Jason Plumhoff (born August 9, 1991) is a German-American former professional soccer player.

==Early life==
Plumhoff was born in Rosenheim, Germany to American parents who had settled in southern Bavaria. He lived in Germany until the age of 15, playing in the Bayern Munich and SpVgg Unterhaching youth systems. His father, who worked for the U.S. government, was then relocated to Fort Meade, Maryland.

==Playing career==

===College and amateur===
Plumhoff played college soccer at La Salle University between 2010 and 2013. In 2013, he was named Atlantic 10 Conference Offensive Player of the Year, Philadelphia Soccer 6 Player of the Year, NSCAA All-Region First Team and ECAC All-Star.

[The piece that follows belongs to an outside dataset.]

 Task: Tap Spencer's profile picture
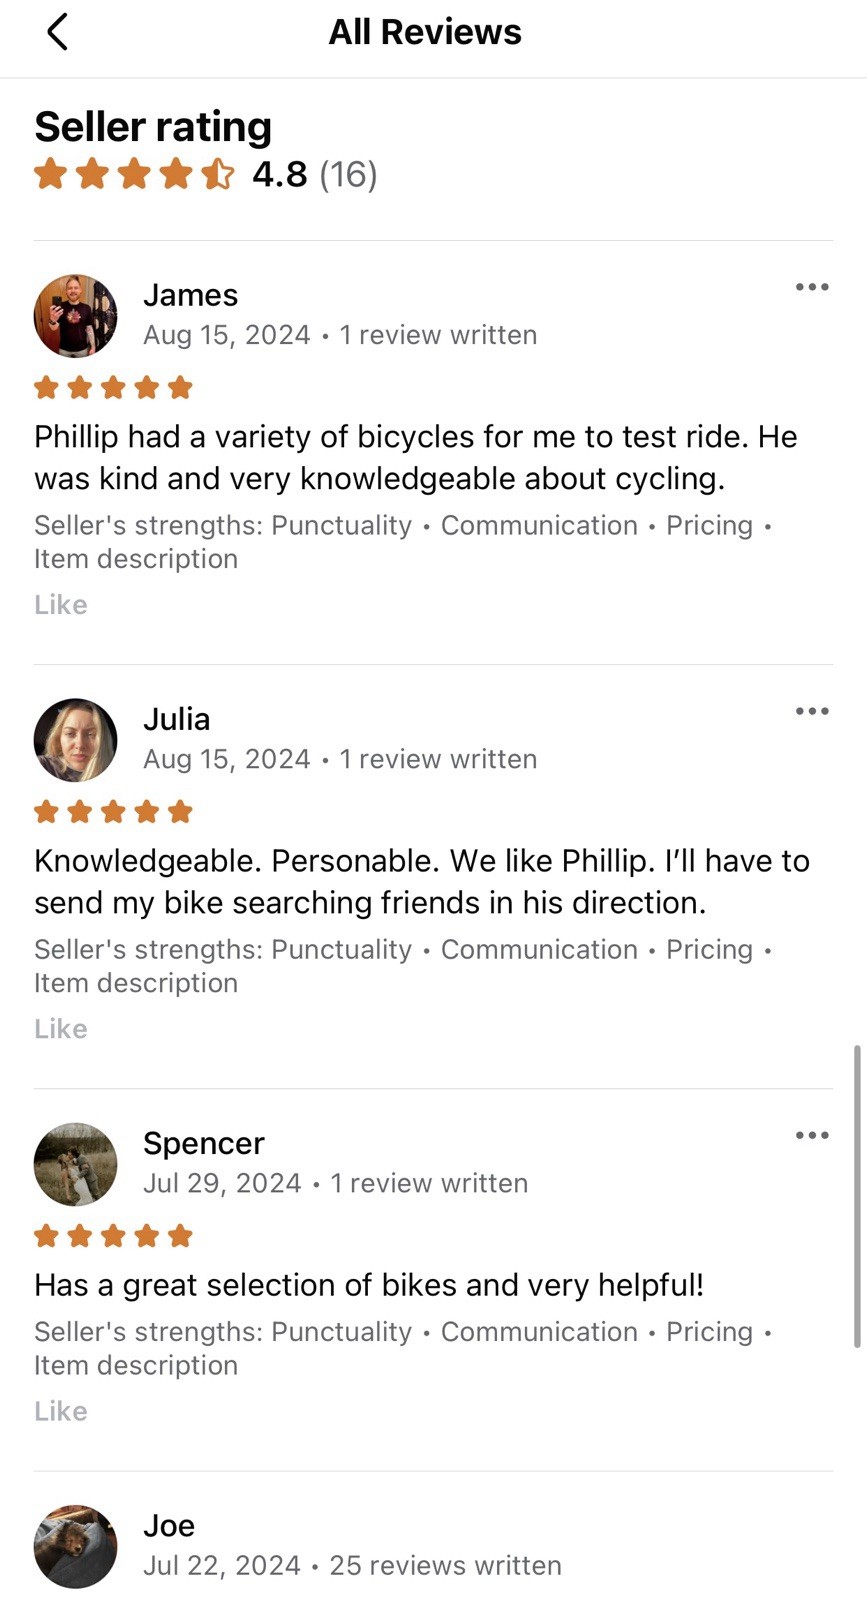(x=76, y=1164)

While at college, Plumhoff appeared for USL PDL club Ocean City Nor'easters in 2012, and played with fellow PDL club Reading United AC in 2013.

===Harrisburg City===
Plumhoff signed with United Soccer League club Harrisburg City Islanders on March 24, 2015. Jason finished the season as the Islanders leading scorer with 10 goals.

===Edmonton===
Plumhoff joined Canadian club FC Edmonton on February 25, 2016. Plumhoff scored his first NASL goal in a 2–1 victory over the New York Cosmos on May 15, 2016.

FC Edmonton traded Plumhoff to Jacksonville Armada FC in exchange for defender Shawn Nicklaw on July 6, 2016.

===Jacksonville===
Plumhoff, who came to Jacksonville on July 6 from NASL club FC Edmonton in a trade for Shawn Nicklaw, has made five appearances, including two starts, with the Armada.

===Saint Louis FC===
The Jacksonville Armada FC announced on Friday it has sent midfielder Jason Plumhoff to United Soccer League side Saint Louis FC on a four-week loan.

===Indy Eleven===
Plumhoff joined Indy Eleven on May 5 and went on to make 6 appearances, scoring 1 goal against former club FC Edmonton.

===Return to Harrisburg===
Plumhoff re-signed with United Soccer League club Harrisburg City Islanders on July 21, 2017.